◆ EXERCISE DIRECTIONS
Please copy every line from the records below that contains the string "icon".

(SOURCE DATA Opens)

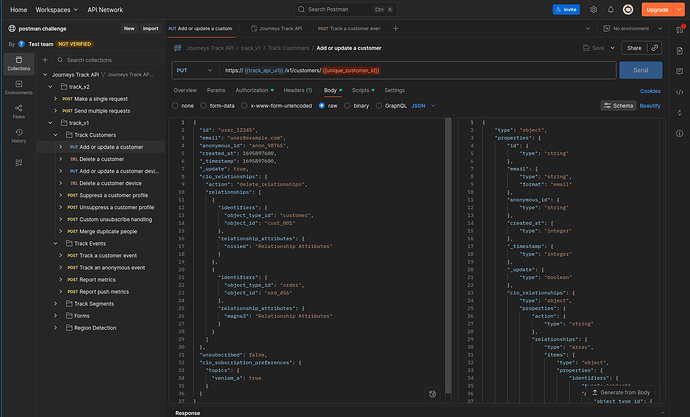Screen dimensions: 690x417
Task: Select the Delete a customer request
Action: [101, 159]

(SOURCE DATA Closes)
(SOURCE DATA Opens)

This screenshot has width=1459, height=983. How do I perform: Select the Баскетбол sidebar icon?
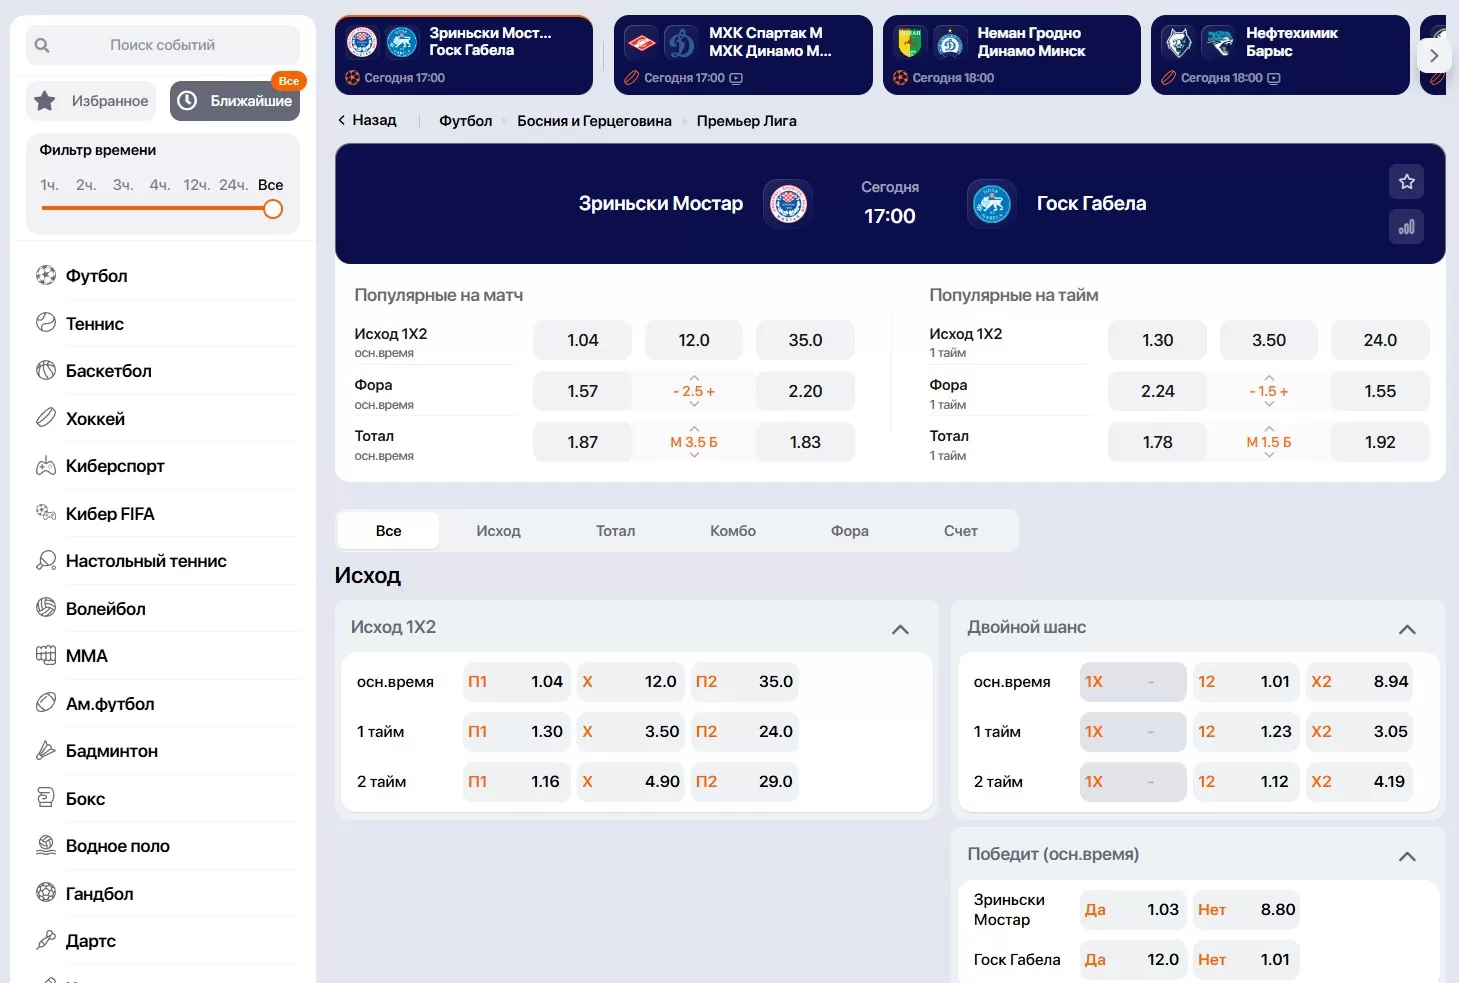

(SOURCE DATA Closes)
(SOURCE DATA Opens)

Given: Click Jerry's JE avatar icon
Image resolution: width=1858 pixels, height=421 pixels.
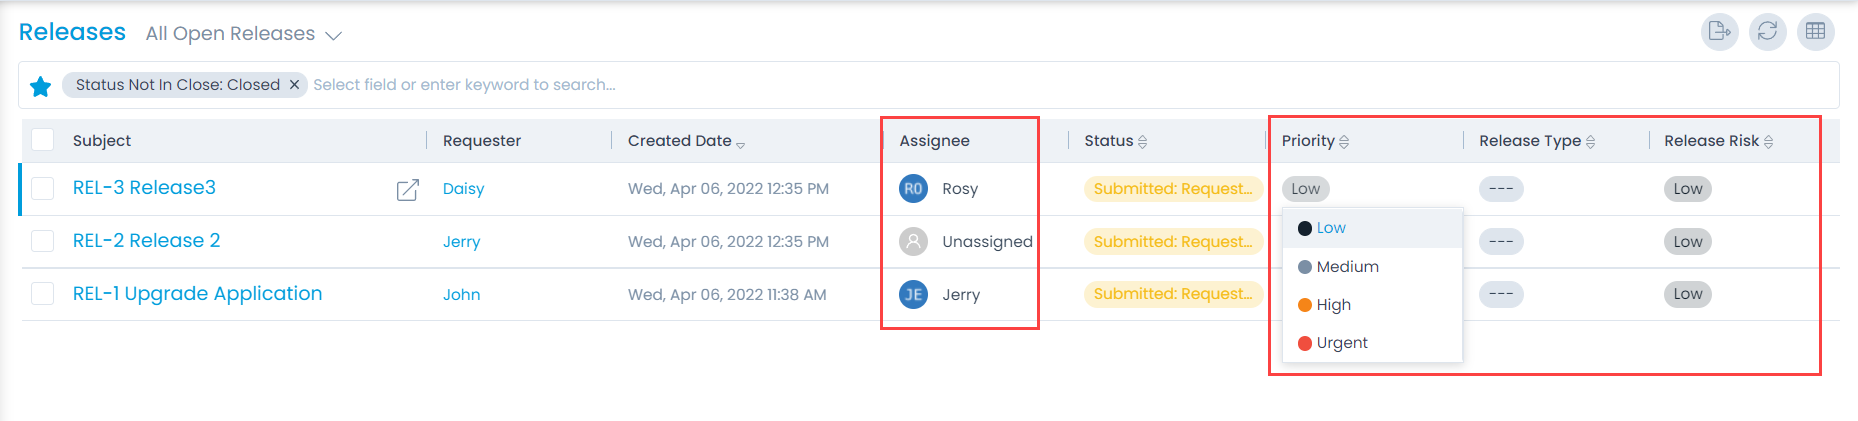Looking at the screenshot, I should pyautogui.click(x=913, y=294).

(SOURCE DATA Closes)

◆ YOUR RESPONSE
This screenshot has width=1459, height=983. How do I perform: Select the Баскетбол sidebar icon?
Given: Click Jerry's JE avatar icon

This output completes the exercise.